- The data:
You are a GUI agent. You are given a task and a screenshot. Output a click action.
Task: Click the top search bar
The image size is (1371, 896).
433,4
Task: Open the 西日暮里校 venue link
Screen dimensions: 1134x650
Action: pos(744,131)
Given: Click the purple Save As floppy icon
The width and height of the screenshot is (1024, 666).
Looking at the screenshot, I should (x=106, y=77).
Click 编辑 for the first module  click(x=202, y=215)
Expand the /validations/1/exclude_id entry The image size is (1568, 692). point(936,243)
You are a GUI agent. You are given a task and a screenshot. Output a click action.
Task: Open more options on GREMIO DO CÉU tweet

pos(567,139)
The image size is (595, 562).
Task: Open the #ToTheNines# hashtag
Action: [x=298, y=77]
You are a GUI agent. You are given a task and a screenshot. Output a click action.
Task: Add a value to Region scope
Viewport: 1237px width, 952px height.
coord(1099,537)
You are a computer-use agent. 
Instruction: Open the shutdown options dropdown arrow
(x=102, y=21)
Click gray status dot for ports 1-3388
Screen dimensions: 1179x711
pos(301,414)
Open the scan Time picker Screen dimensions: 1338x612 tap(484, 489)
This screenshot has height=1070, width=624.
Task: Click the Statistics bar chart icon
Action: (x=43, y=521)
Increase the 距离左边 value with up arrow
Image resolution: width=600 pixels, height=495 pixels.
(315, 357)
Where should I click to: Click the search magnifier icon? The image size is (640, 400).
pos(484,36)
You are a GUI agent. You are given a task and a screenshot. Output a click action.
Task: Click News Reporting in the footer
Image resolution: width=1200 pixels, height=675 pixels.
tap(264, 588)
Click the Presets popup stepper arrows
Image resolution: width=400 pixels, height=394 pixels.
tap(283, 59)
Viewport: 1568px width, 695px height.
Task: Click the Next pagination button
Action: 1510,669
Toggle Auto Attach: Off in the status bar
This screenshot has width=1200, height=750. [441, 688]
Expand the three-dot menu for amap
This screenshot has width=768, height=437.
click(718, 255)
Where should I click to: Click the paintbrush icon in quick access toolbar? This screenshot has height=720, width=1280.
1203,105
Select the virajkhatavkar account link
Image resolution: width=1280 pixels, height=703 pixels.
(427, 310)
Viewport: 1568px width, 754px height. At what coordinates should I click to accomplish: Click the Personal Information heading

- Instructions for the task: Return the opening line of the data and every line after it through the line containing "Given: Click the purple Save As floppy icon", please, exactly as written and with nothing added.

- Task solution:
You are a GUI agent. You are given a task and a screenshot. Output a click action.
Task: Click the top search bar
The image size is (1371, 896).
433,4
Task: Open the 西日暮里校 venue link
Screen dimensions: 1134x650
Action: pos(744,131)
Given: Click the purple Save As floppy icon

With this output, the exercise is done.